Required action: With the pictures omitted, please transcribe exactly the lines beginning at the one that contains "Image resolution: width=457" and ending with the last line of the records below.

Material for the task:
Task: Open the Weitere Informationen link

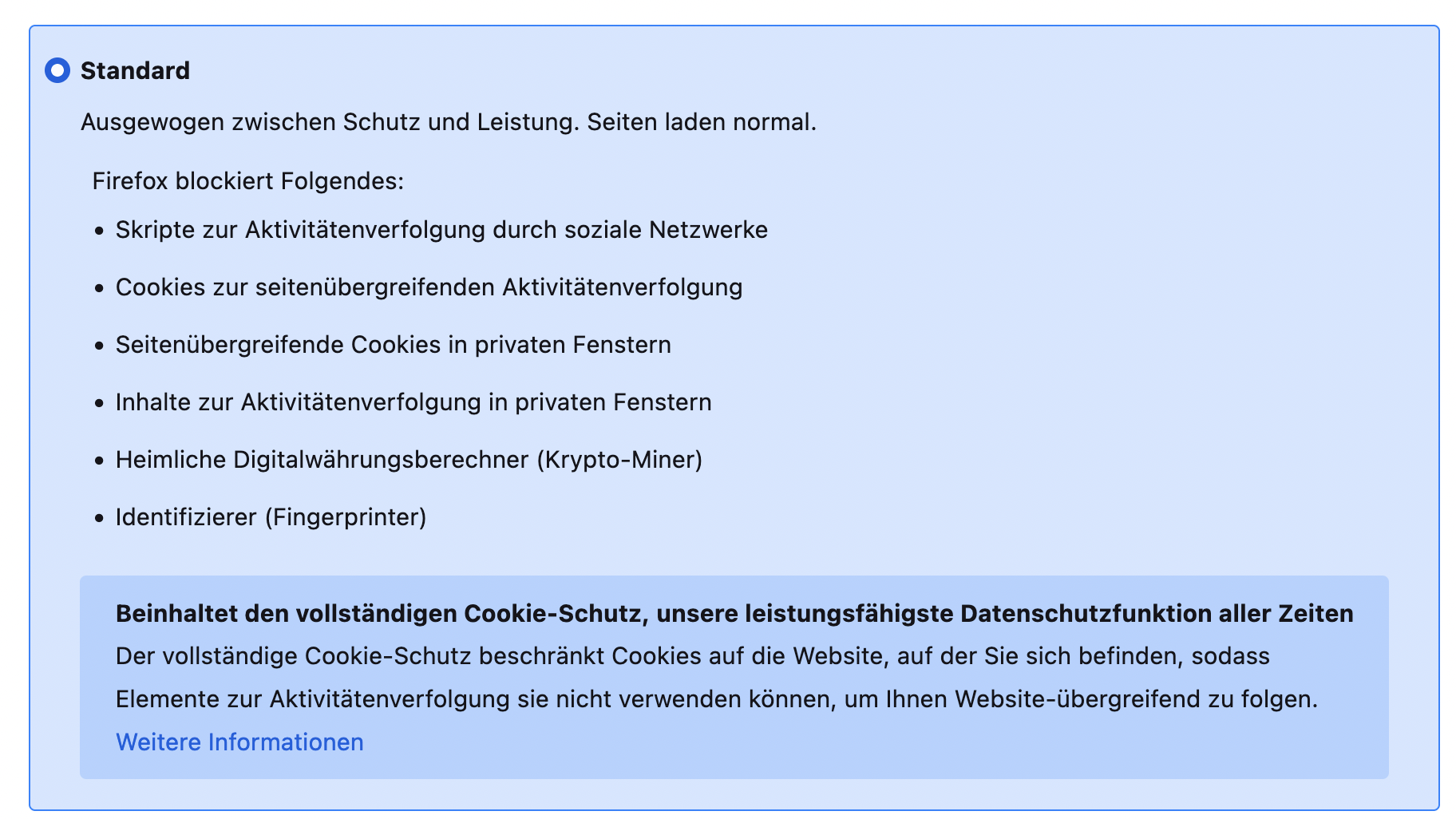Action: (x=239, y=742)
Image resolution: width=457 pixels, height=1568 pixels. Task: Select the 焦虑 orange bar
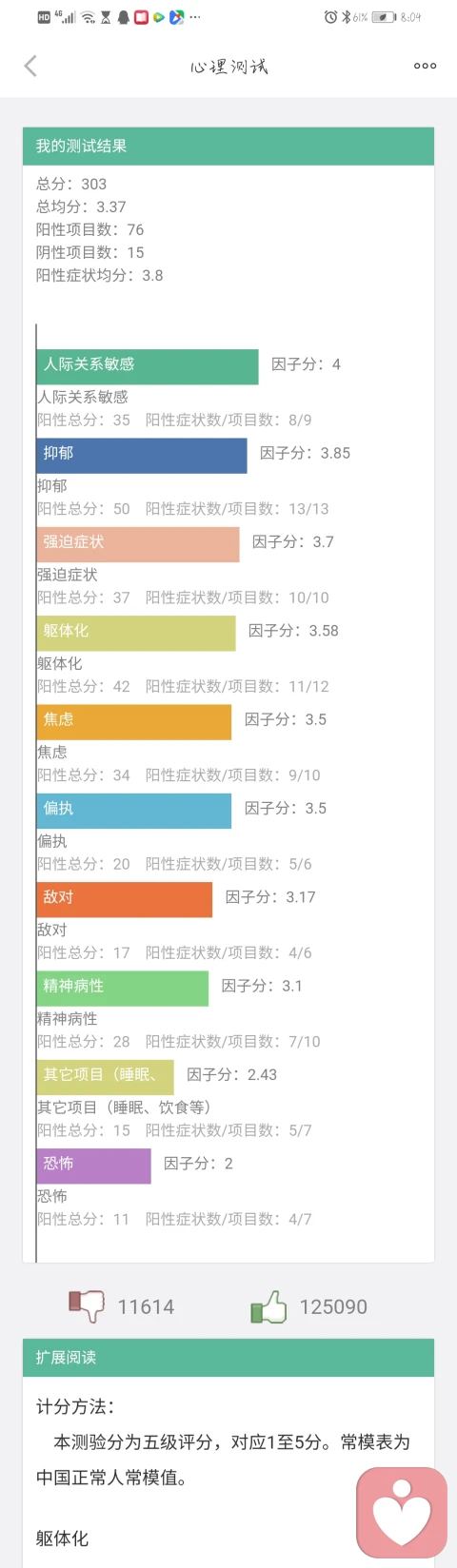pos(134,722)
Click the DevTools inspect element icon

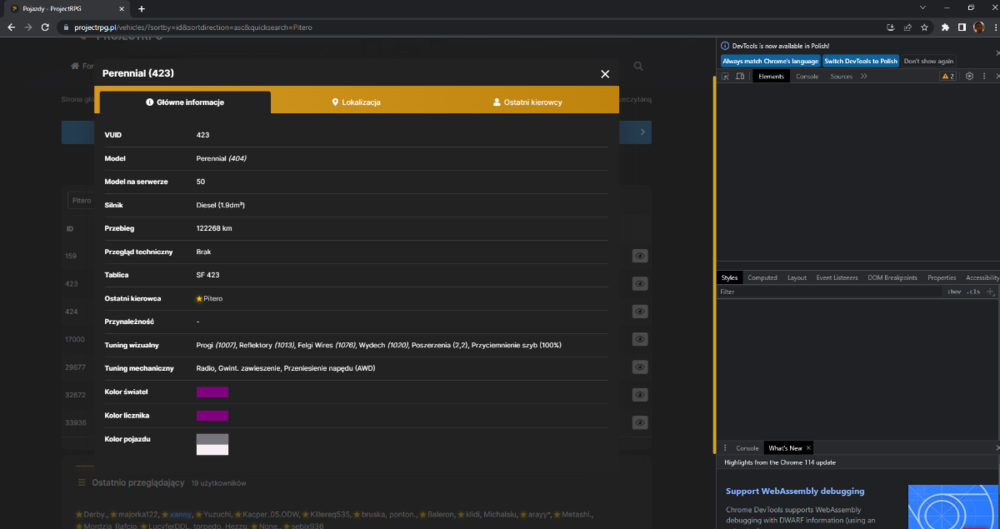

Exercise output:
Image resolution: width=457 pixels, height=1568 pixels. Task: Select the 焦虑 orange bar
pos(134,722)
Click the DevTools inspect element icon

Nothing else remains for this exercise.